US and EU look for common ground on digital identity

batak1/Getty Images

The National Institute of Standards and Technology wants feedback on the EU-US Trade and Technology Council’s early attempt at mapping digital identity frameworks between the two entities.

The National Institute of Standards and Technology is looking for feedback on a new international draft report that will help the U.S. and European Union find common ground in digital identity practices. 

Jointly authored by a subgroup within the EU-US Trade and Technology Council, the draft version of the Digital Identity Mapping Exercise Report aims to help define specific technical terminology related to digital identity in a transatlantic setting. 

The draft document was released on December 22. It outlines both the U.S. and EU’s individual frameworks on digital identity, as established by the U.S. National Institute of Standards and Technology and the EU regulation on electronic identification.

“Trust, security, and usability of digital identities are of paramount importance to facilitate widespread adoption by individuals and organizations,” the document reads. “Strong transatlantic cooperation on emerging technologies and standardization can contribute to creating the conditions for meaningful strides in adoption to occur.”

Though the mapping exercise found “no major concepts that do not map to a companion concept,” one key distinction between both frameworks is how assurance levels are defined. These measure the confidence in identity authentication protocols when a given user is attempting to access the internet with a particular digital identity. In comparing both frameworks, some definitions, such as “authoritative source” and “authentication factor” are identical between the U.S. and EU, whereas others like “identity” and “signature” remain only partially matched.
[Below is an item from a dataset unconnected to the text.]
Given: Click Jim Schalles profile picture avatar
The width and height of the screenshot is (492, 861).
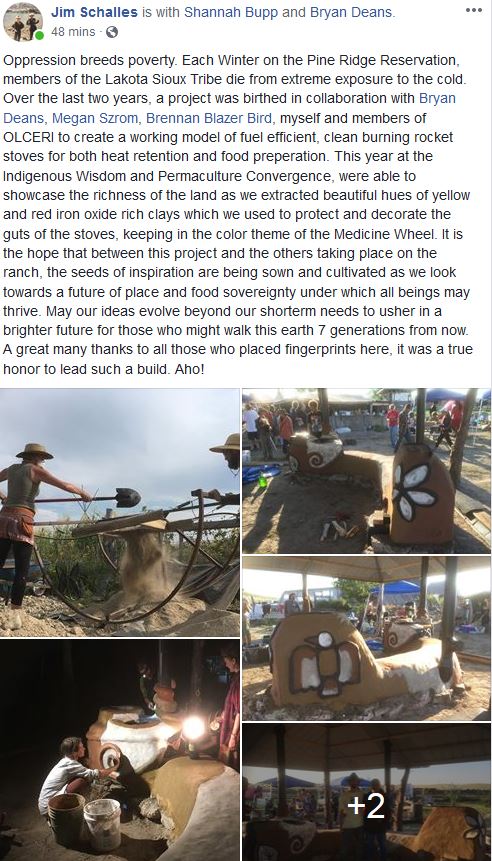Looking at the screenshot, I should click(x=23, y=22).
While the goal of the Digital Identity Mapping Report is to establish a shared lexicon of terminology within which to operate, EU member countries will not be beholden to the U.S. and NIST’s formal guidance, and likewise, U.S. citizens will not need to adhere to EU guidelines. But the authors note that having both frameworks mirror each other to certain extents will promote secure transatlantic online access and facilitate the flow of digital goods and services. 

As a draft document, NIST is asking for commentary from communities with subject matter familiarity in areas such as digital identity, privacy, human-centered design, and cybersecurity, particularly in a cross-borders context. NIST anticipates publishing the final version of the document in 2024. Comments on the draft version will be accepted until 6 AM CET on March 1, 2024.